[Start of Attachment]
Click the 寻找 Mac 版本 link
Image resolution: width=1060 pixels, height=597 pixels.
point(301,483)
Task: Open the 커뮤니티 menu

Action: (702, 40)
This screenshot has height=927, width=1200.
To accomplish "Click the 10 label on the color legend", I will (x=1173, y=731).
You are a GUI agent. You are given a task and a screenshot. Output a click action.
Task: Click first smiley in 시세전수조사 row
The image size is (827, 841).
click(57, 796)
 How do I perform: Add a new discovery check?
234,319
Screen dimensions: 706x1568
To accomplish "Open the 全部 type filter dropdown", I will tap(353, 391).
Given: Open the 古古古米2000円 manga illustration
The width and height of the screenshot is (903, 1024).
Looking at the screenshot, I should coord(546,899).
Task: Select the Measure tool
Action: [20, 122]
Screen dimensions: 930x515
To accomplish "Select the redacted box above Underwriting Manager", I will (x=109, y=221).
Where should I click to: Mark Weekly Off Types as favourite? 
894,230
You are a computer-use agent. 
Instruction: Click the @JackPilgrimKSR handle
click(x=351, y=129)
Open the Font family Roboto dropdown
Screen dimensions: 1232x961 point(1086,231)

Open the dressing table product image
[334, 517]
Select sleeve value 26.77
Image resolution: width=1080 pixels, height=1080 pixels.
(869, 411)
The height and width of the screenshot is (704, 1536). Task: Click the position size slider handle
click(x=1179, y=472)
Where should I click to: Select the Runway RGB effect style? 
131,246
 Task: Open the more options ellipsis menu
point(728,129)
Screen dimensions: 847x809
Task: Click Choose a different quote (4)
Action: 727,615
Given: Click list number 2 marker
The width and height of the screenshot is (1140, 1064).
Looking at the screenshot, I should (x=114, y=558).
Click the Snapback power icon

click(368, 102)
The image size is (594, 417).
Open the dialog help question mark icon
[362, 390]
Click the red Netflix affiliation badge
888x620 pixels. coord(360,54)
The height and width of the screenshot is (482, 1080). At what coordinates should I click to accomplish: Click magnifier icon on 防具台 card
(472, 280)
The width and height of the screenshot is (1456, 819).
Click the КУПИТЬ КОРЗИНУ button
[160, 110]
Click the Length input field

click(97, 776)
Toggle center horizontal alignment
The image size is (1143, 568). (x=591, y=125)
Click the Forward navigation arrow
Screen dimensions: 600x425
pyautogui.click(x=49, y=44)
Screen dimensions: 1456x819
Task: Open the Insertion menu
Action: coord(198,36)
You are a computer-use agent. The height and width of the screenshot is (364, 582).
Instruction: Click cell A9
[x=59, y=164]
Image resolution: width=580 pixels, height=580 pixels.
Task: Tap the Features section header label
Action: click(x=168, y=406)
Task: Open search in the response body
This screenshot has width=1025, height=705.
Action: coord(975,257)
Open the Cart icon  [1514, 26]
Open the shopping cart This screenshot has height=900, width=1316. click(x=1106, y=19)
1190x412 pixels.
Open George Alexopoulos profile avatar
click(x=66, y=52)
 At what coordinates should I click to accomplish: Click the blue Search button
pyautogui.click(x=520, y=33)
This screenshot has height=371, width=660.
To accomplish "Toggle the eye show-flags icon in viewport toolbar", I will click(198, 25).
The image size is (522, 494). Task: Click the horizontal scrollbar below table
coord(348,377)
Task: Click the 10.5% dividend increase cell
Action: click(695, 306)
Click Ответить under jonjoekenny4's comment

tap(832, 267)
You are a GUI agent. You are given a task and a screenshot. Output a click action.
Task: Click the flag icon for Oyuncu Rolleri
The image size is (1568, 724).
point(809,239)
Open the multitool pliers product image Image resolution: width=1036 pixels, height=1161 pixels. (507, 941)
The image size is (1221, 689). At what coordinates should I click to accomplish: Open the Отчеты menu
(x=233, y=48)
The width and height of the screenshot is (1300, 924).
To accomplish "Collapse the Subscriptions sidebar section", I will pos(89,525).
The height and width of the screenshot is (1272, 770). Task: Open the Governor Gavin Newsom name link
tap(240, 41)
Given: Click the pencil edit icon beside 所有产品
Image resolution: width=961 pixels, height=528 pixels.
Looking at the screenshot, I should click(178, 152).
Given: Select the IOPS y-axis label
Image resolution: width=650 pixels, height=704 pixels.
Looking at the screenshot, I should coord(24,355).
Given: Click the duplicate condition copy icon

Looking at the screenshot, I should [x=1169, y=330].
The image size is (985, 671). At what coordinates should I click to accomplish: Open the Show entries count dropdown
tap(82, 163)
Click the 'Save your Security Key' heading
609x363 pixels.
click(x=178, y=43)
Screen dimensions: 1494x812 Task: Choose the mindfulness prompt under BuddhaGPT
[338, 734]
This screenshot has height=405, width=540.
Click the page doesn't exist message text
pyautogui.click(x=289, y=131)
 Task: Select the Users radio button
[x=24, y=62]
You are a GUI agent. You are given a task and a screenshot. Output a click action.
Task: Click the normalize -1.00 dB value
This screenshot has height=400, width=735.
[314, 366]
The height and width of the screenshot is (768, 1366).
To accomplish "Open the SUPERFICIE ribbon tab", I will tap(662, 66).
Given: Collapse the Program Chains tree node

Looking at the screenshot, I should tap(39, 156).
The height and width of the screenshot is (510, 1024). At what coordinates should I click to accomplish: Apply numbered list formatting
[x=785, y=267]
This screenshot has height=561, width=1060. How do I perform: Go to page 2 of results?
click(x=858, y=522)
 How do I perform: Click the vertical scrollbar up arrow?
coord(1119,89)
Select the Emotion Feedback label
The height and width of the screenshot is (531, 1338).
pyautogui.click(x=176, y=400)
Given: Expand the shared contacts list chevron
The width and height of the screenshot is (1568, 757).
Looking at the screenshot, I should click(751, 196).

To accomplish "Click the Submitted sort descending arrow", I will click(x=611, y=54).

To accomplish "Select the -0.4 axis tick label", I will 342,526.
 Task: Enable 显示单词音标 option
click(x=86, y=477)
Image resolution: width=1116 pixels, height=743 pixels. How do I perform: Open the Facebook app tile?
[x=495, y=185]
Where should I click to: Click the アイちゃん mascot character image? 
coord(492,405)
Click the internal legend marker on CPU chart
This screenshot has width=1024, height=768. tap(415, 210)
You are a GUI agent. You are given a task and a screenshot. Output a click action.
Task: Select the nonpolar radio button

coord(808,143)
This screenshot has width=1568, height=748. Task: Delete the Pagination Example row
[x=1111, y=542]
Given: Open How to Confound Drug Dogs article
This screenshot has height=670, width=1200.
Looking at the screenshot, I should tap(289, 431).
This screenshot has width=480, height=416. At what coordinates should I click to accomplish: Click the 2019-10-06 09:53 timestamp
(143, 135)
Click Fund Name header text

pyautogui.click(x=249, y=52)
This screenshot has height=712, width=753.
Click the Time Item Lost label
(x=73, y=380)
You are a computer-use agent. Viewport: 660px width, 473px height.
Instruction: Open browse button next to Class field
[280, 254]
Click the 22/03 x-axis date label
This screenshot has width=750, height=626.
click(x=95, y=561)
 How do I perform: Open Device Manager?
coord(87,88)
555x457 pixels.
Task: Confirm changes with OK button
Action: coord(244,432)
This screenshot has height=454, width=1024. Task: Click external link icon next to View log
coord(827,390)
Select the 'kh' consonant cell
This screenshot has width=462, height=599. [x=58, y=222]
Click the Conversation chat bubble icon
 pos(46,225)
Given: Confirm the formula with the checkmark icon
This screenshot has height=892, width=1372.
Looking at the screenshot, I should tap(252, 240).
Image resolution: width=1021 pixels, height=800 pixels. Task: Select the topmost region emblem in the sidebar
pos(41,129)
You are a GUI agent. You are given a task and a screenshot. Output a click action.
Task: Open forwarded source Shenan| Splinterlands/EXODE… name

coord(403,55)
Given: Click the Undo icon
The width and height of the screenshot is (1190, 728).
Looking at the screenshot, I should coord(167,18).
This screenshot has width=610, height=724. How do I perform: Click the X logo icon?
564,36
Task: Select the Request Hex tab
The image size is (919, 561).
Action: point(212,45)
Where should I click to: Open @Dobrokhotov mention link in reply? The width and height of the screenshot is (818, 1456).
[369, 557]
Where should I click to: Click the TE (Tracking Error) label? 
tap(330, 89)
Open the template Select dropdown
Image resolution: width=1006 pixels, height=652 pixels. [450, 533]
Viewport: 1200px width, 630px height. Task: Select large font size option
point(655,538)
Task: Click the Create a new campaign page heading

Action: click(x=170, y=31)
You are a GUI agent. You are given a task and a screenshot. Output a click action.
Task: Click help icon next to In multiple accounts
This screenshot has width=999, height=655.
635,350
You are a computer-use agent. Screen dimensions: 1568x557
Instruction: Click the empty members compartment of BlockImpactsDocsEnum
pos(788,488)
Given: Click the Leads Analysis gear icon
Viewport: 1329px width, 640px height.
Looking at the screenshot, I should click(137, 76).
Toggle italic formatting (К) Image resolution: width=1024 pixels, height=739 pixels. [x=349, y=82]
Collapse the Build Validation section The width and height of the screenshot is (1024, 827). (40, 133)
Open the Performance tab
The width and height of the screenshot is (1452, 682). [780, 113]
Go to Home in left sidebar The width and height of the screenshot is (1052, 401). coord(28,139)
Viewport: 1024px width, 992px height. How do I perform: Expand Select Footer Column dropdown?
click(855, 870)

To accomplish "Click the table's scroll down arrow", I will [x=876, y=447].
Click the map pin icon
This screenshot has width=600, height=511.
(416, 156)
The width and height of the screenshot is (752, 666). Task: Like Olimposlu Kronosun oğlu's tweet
[End of Attachment]
YOUR GOAL: The answer must consist of every line from the entries above that contains the string "computer".

RESPONSE AREA:
You are a computer-use agent. 
You are a computer-use agent. The height and width of the screenshot is (364, 582).
You are a computer-use agent. Viewport: 660px width, 473px height.
You are a computer-use agent. Screen dimensions: 1568x557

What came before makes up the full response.